There are a few ways to reset App Group data on the simulator. The nuclear option is xcrun simctl erase <DeviceID>, which wipes the entire simulator. More surgical: delete the folder with the relevant UUID manually. If you're working with multiple simulators, keep in mind that each one has its own container, even if the app bundle IDs are identical.
A common problem on first launch of an extension: the group container doesn't exist until one of the apps in the group has accessed it. containerURL will return a URL, but no files will have been created there yet. Always check that the directory exists before writing:
if let url = containerURL {
try FileManager.default.createDirectory(
at: url,
withIntermediateDirectories: true
)
}
Debugging on a real device is trickier - you don't have direct filesystem access. Use os_log and Console.app, or temporarily add the file hash directly to your widget's UI. Instruments with the File Activity template lets you see which process is touching the container files and when.

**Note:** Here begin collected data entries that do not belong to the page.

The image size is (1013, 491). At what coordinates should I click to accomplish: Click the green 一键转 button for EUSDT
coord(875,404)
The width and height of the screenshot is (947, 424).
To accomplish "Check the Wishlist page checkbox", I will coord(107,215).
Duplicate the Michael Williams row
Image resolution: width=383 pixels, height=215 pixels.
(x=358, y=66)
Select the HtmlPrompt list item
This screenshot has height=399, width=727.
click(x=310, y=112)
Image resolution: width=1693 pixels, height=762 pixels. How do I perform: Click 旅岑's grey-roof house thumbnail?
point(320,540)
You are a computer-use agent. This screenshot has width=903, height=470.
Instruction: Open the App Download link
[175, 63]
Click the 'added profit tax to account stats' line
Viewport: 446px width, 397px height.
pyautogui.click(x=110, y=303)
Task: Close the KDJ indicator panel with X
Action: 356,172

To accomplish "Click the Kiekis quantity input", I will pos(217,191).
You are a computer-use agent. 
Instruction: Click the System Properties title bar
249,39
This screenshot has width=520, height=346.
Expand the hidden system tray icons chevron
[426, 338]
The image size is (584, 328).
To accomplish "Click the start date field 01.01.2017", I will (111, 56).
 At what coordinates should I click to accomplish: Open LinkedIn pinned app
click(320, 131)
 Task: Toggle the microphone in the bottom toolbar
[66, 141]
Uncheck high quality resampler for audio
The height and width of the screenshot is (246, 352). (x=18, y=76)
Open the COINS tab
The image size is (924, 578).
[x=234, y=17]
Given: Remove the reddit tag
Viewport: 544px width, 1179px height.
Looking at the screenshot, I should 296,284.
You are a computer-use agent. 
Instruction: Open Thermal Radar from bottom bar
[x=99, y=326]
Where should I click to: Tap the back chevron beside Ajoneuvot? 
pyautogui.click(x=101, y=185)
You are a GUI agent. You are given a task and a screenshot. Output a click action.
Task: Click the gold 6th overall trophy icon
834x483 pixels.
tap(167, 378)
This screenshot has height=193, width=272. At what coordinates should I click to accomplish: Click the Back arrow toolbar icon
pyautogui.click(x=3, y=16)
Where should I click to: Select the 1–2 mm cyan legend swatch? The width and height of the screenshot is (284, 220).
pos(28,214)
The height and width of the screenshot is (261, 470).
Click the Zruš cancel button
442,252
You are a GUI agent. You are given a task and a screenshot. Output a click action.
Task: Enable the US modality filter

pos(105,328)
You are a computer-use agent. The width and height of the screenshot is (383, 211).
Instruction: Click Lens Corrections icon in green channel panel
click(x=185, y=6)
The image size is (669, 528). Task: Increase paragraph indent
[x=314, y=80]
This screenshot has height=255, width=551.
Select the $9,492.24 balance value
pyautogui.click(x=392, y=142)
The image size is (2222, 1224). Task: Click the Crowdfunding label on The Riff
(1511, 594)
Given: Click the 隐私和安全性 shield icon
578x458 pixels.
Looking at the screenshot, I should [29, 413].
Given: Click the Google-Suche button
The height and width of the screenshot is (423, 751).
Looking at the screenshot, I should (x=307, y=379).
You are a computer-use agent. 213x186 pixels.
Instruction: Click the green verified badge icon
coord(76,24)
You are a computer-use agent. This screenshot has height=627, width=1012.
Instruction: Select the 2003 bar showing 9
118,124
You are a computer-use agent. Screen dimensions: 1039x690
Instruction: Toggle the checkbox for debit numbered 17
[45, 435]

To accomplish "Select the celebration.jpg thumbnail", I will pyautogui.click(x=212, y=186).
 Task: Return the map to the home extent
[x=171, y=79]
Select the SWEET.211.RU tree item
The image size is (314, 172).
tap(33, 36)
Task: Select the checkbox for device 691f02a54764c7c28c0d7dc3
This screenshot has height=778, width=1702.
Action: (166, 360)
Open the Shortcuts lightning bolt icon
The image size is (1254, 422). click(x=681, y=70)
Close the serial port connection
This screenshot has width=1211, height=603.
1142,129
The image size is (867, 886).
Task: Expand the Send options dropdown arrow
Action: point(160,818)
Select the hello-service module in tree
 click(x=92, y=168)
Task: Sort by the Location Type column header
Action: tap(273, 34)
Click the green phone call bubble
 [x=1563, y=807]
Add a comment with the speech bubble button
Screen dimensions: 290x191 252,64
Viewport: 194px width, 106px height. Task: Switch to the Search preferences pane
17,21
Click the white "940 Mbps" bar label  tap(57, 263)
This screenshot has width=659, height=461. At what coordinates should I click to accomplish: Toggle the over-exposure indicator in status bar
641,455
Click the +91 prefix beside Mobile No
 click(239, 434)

One more thing that's burned me before: when you regenerate a provisioning profile, the container UUID can sometimes change. That means all the data in the old container becomes inaccessible. Graceful degradation when data is missing isn't optional - it's required. The widget must handle nil from readAuthState() gracefully, showing a "not authenticated" state or a placeholder.
Wrapping Up
App Groups are a powerful mechanism that's easy to use insecurely. The key takeaways: use the Keychain for encryption keys and sensitive data, encrypt what you put in the shared container, always validate what you read back, make writes atomic, and build in graceful degradation. Complexity grows non-linearly with the number of targets - the sooner you encapsulate your shared state logic into a dedicated module with clean interfaces, the less pain you'll have down the road.